Judea Pearl has shown that it is impossible to reason about causation objectively [25, 26]. Here, “objective” reasoning means to let the data speak for itself. I.e., it means to draw conclusions about whether some phenomenon A causes B using observations alone of A and B. Instead, Pearl argues, causation can only be inferred based on prior assumptions about causation or by first-person interaction with (rather than just observation of) the system. Interaction is a feedback process, like efference copies, and (stable) feedback processes fundamentally involve prediction. A prediction is compared against observation to choose an action which then affects the observation. I have previously shown that such interaction can accomplish things that no computation (in the Turing-Church sense) can accomplish [22]. I am suggesting that the phenomenon of intelligence is rooted in such interaction and is therefore out of reach for algorithmic processes.

But wait! Today’s large-language models are realized on computers, so to the extent that they seem to be exhibiting intelligence, intelligence must be realizable by computation. When you use ChatGPT, you are truly interacting with the system only if your own behavior has persistent effects on the system. However, GPT stands for “generative pre-trained” models. The model parameters do not get updated based on the model’s interaction with clients. Perhaps this lack of interaction is the only remaining gap between ChatGPT and true intelligence.

Such interaction, however, has been tried before with disastrous consequences. In 2016, Microsoft unleashed a chatbot on Twitter that learned from its interactions with users. Vincent writes, “Twitter taught Microsoft’s AI chatbot to be a racist asshole in less than a day” [36]. In other words, an AI that is allowed to learn from its interactions with humans can exhibit remarkably human-like intelligence.

There is extensive use of feedback in the training process for any modern AI. The back-propagation training strategy is fundamentally a prediction-based feedback process, as are reinforcement-learning approaches. OpenAI (wisely) breaks the feedback loop when putting ChatGPT online because the resulting behavior becomes impossible to control or predict. I suspect, however, that AI researchers will learn how to mitigate these risks and will reintroduce interaction. When the AIs have true interaction with their environment, I believe there is a chance they will become indistinguishable from intelligent beings.

7 Conclusion

We demand certainty from engineered, safety-critical systems. We also demand intelligence, that they should behave reasonably even in unanticipated scenarios. These two requirements may be fundamentally incompatible. My (admittedly radical) stance here is that certainty is achievable only at the expense of intelligence. It requires us to reject learning and to reject adaptability.
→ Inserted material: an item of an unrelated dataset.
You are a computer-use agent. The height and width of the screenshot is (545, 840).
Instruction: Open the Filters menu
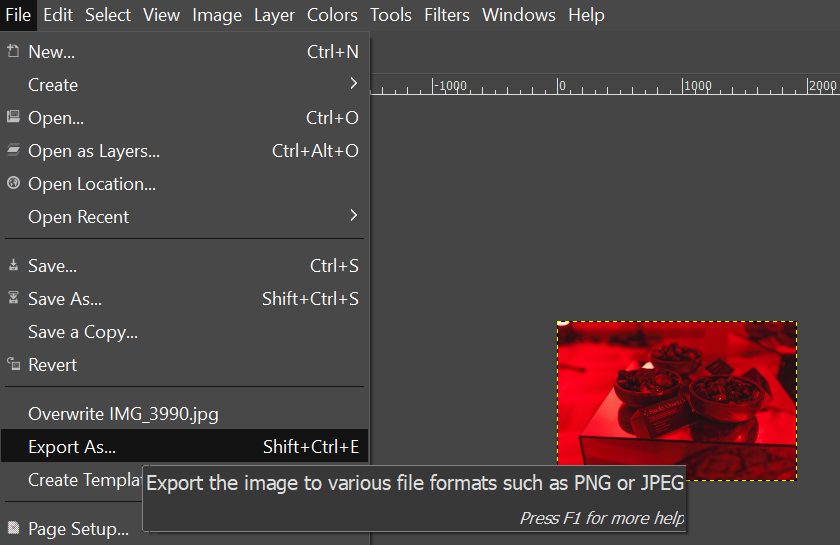click(447, 15)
At a trivial level, Bayes’ law tells us that if we are certain about something, then no observation can change our mind. But the more radical thesis I am asking you to consider is that rational processes based on logic and math may be emergent from the phenomenon of intelligence rather than its foundation. Moreover, I am asking you to consider that algorithmic computation, with all its possibilities for certainty, is not usefully considered a foundation for intelligence either.

Abelson and Sussman, in the preface to their classic introduction to computer science [1], describe the computer revolution as a “procedural epistemology,” knowledge through procedure. I am suggesting here that we have entered a second computer revolution, where prediction trumps procedure. Knowledge through prediction is what today’s AIs exhibit. As their interaction with their environment increases, I predict that it will no longer be useful to think of them as computer programs in the classical sense. They will become interactive systems with behaviors that are persistently inexplicable in terms of procedural epistemology. And logic, mathematics, and computer programming will be things they do rather than what they are, just like humans.